Even the 64 year old grandfather has not escaped the long and heavy law and order arm of the American justice system. This African American grandfather who “colluded” in ensuring his grandchildren’s safety was found guilty in a joint trial with his daughter and is awaiting his sentencing. Probably the very family oriented system decided that they should not send mother and grandfather to jail at the same time thus leaving the children to the tender mercies of the state’s “child protection” services. So it is possible that the grandfather will be sentenced to jail now that his daughter has served her time.
The mother has maintained that sending her children to the Copley-Fairlawn schools was not based on a belief of her children receiving a better education in suburbia; however the records show that in wealthy, overwhelmingly white suburbs, children study in brand new schools which lack nothing, in personnel, equipment or support needed for a high quality education while poor, mostly racialized children study in de-facto segregated, poorly equipped and overcrowded inner city schools. The 2009-2010 report card issued for the school the elder daughter attended in the Copley-Fairlawn school district has it designated as “Excellent with Distinction.” The 2009-2010 report card issued for the school the younger daughter attended has it designated as “Excellent.” Other terms used to describe the schools in the Copley-Fairlawn school district are “high performing” and “highly ranked” while schools in the lower income areas are often described as “dropout factories” and “failure mills.” The school district spent about $6,000 to pursue the African American mother and grandfather eventually bringing them to a criminal trial, a sum that included hiring a private investigator to monitor and videotape the movements of the mother and her children.

This case was the first residency challenge to reach a criminal courtroom although at the trial school district officials testified that some 30 to 40 similar residency issues had arisen with other families during the two years (2006-2008) the two Williams-Bolar daughters attended school in the district. No one else faced criminal prosecution or civil court action, the school officials said. Not surprisingly the prosecutor's office refused to consider reducing the charges to misdemeanors during numerous pretrial meetings to resolve the case outside of court which would have at least prevented the threat to the mother's job and to her hopes of becoming a school teacher.

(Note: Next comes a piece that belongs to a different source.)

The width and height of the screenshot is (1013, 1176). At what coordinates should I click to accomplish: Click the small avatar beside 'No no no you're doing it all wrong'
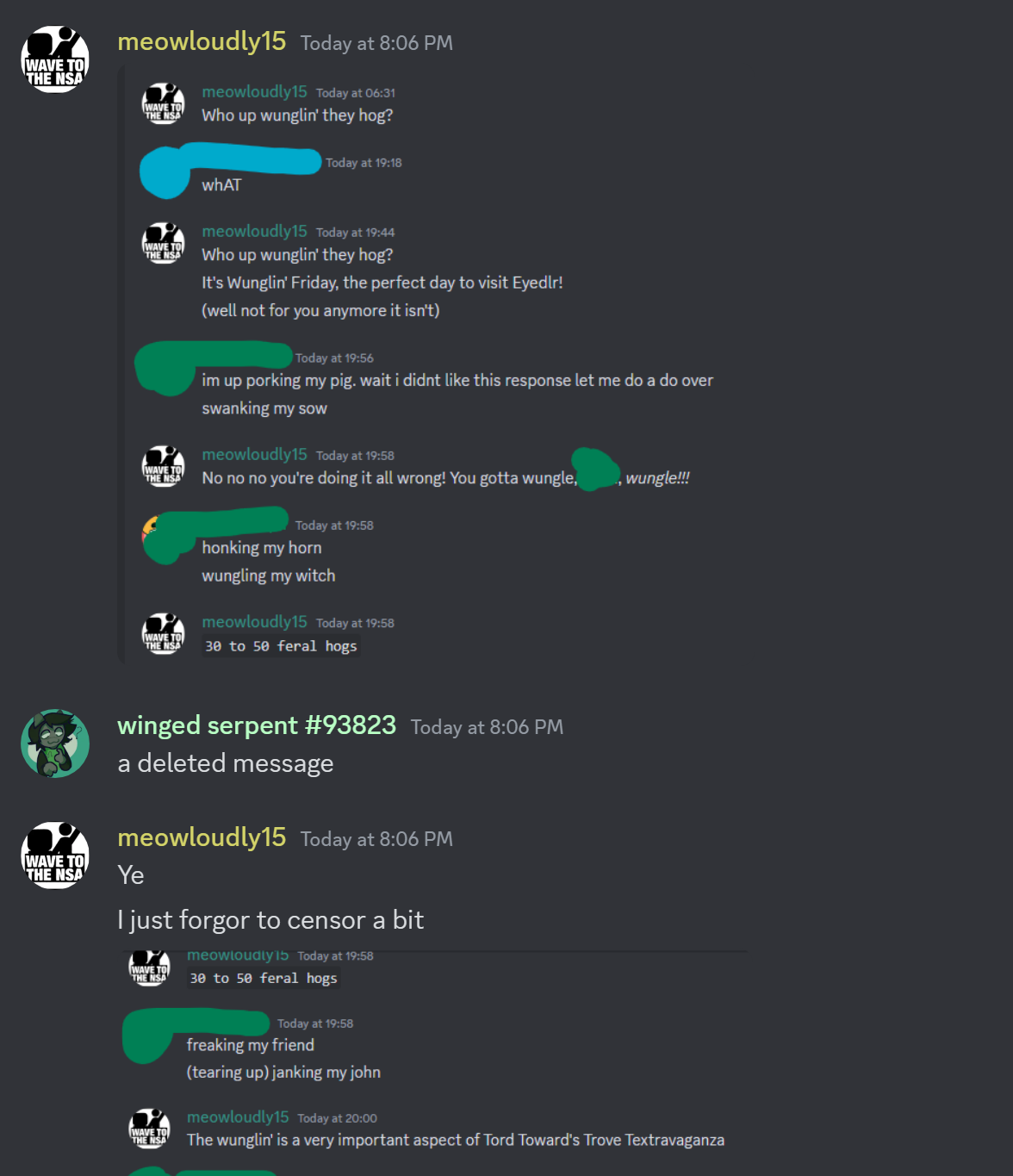pos(163,466)
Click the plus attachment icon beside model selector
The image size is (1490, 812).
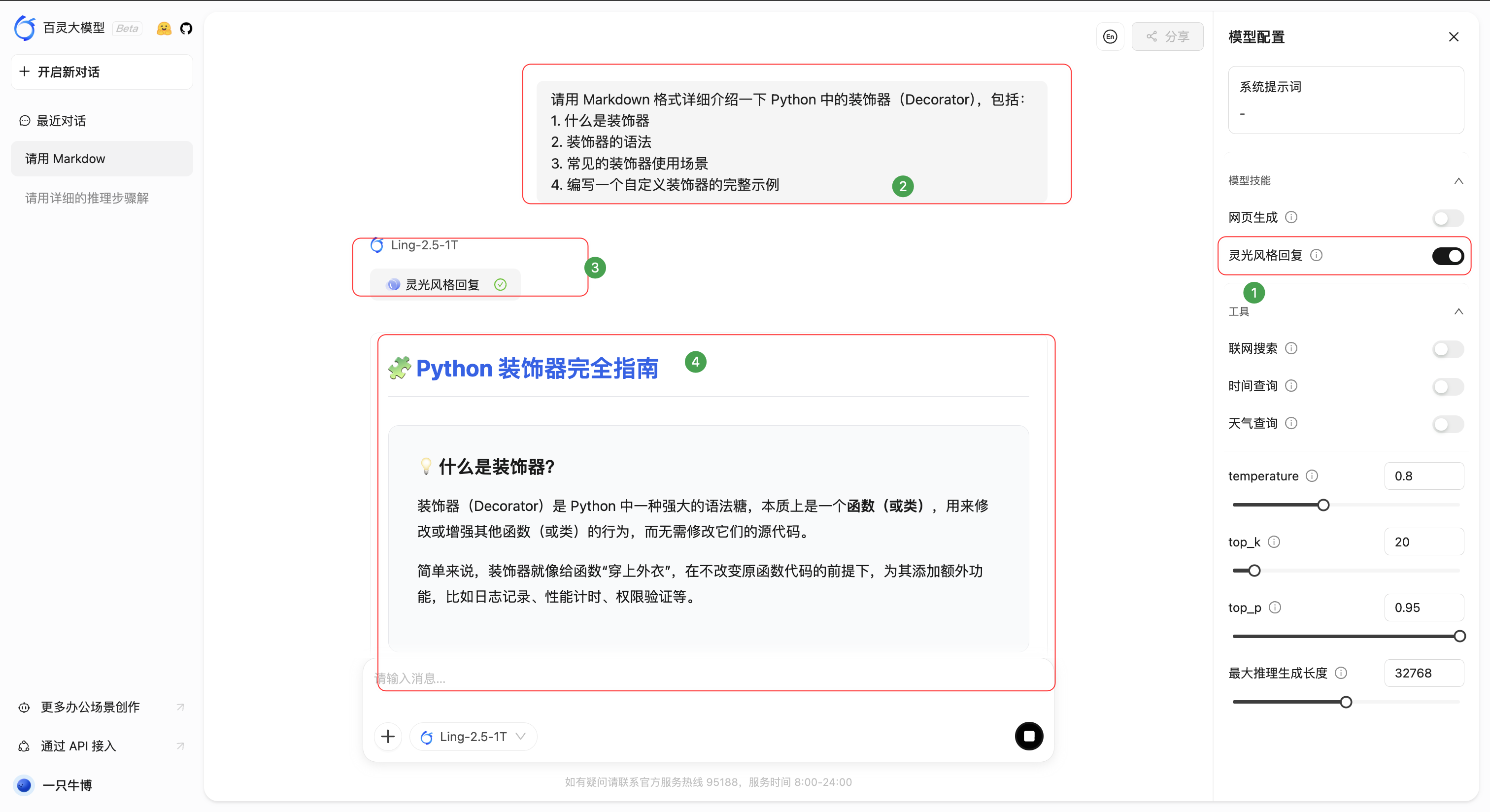[x=388, y=736]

Since the trial and jail sentence there has been much support for the family including at least two sets of petitions. There have also been several articles written in support of the family including one entitled Parenting While Black: Ohio Woman Jailed for "Stealing an Education" where the writer commented: ''If Ms. Williams and her children had been white would the school have gone to this trouble to expose them as supposed 'criminals?' and this comment on one blog: "It's interesting that the judge wanted to send her to jail for her crime, but there are Wall Street execs who got less time for stealing millions."

A coalition of activist groups delivered 165,000 signatures collected from around the country Governor John Kasich on Monday, February 7, 2011 urging him to pardon Kelley Williams-Bolar. The groups seeking Governor John Kasich's pardon for 40-year-old Kelley Williams-Bolar are ColorOfChange.org, Change.org and Moms-Rising.org. Iris Roley, a member of ColorofChange.org and chairwoman of the Cincinnati NAACP, said the groups believe the case highlights inequities in Ohio's education system.

However, the persecution of this African American family continues. A new attorney has been appointed to represent the father of Kelley Williams-Bolar in connection with two felony charges that were severed from the joint trial of Williams-Bolar and her 64 year old father last month (January 2011.)

Edward L. Williams was accompanied by a court-appointed lawyer, Joe E. Perry, during an appearance on Wednesday morning (February 9, 2011) before Summit County Common Pleas Judge Patricia A. Cosgrove. Williams was required to fill out a sworn affidavit of indigency and answer a series of questions in open court before Cosgrove appointed Perry as his lawyer. Cosgrove set April 19 as the trial date for Edward L. Williams.